Although the increase in eating disorders is a UK-wide phenomenon, in Scotland the number has increased by two thirds since 2005, compared with just 44% in England. Despite the apparent prevalence of eating disorders in Scotland, the Scottish Government are failing to act. Most worryingly, and with no reasoning behind it, Scotland has no specific waiting time targets for people diagnosed with eating disorders. Such patients are subject to the same 18-week target as patients with any other mental health condition. That timeframe is simply not good enough, and shows a complete failure to understand how urgently this illness needs to be treated. Eighteen weeks—126 days—is not acceptable; it could be the difference between life and death.

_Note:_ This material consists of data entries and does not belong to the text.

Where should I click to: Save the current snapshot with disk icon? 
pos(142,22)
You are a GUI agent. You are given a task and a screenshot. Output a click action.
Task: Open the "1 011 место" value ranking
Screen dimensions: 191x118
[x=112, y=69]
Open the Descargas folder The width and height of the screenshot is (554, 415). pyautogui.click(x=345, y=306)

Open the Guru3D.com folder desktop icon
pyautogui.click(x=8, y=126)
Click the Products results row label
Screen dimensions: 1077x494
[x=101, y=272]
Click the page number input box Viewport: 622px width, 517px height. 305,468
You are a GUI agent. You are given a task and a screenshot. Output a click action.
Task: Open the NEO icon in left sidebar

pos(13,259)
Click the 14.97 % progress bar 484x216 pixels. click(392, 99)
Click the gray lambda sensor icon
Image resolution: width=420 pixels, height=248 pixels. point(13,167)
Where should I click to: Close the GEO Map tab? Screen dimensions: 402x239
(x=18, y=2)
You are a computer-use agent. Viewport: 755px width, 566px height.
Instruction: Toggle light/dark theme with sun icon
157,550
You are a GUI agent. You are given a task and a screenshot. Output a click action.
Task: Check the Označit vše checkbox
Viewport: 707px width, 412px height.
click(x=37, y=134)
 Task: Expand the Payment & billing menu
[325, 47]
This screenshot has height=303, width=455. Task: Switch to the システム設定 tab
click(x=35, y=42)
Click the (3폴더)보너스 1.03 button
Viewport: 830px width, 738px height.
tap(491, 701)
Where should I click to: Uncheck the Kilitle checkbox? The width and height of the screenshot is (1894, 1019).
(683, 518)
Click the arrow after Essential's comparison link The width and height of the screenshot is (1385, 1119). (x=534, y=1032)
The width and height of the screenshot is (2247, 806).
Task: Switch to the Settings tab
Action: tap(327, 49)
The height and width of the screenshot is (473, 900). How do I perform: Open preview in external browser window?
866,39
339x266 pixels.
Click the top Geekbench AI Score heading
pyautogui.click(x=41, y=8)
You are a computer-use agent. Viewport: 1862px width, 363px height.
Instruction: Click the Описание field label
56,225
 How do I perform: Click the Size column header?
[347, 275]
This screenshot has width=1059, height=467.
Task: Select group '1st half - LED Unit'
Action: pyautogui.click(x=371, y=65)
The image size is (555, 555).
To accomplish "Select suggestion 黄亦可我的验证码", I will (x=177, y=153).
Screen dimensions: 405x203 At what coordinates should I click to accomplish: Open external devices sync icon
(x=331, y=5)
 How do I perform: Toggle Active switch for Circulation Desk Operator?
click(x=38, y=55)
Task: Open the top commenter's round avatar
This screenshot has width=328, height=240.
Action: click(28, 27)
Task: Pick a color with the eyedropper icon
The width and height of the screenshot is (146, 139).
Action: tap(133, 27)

I wrote to the Scottish Government earlier this year to press them on this matter and to see whether they had any plans to introduce waiting time targets in line with those that the UK Government have outlined. Their response confirmed exactly what I thought: disappointingly, although not surprisingly, they have no such plans. Various groups have submitted freedom of information requests to the Scottish Government to get a true image of the position, but due to the lack of a national framework, the data has not been collated consistently. Why would the Government not implement a system that allows that information to be readily available to ensure easier data collection so solutions can be found? People with this debilitating disease expect more from their Government. I support the work of Beat and other charities that are doing great campaigning to stop the wait in Scotland, and to highlight that eating disorders should not be categorised and treated as though they are the same as other mental health disorders.

I return to my anecdote about the doctor’s surgery to talk briefly to training. Recent research shows that teaching and training in Scotland is, to put it politely, falling short. Four excellent universities in Scotland—Aberdeen, Glasgow, Edinburgh and Dundee—were asked how much time on average is dedicated to eating disorder training during their four-year medical degree. They answered in hours: Aberdeen, three; Dundee, three; Edinburgh, four; and Glasgow, four. They were asked whether eating disorders were covered in the final submissions. It is covered in one question in Dundee and none in the other three. I am not a doctor, but I know that that is not enough.

When a patient with an eating disorder or a similar issue presents themselves, our specialists must have the tools to be alerted to their problem. We know that people with eating disorders have the innate ability to make out that the issues relating to their lack of food are in fact nothing to do with food—I know that, because I have witnessed it first-hand with people around me.

Self-referral is another area where we can try to get help to those who need it. We know that people with eating disorders need significant support to determine whether they need help, but when they self-refer, they should be welcomed and nurtured by our system. Two thirds of NHS trusts in England accept self-referrals from children and young people. However, in Scotland, only Dumfries and Galloway CAMHS accepts self-referrals from children and young people who are suspected of having an eating disorder. I know that all hon. Members are thinking the same as me: why?

We can make progress on this issue only if we have an approach that recognises that eating disorder diagnosis requires urgent action, resulting in specialist treatment. The Scottish Government must act sooner rather than later. I will continue to campaign and put pressure on them to get the improvements we need for my constituents and all those who are suffering in Scotland. The Scottish Government must stop burying their head in the sand and give this issue the dedicated attention it needs. We need to help those affected to get out of the position they find themselves in so they can begin to rebuild their lives and the lives of those around them.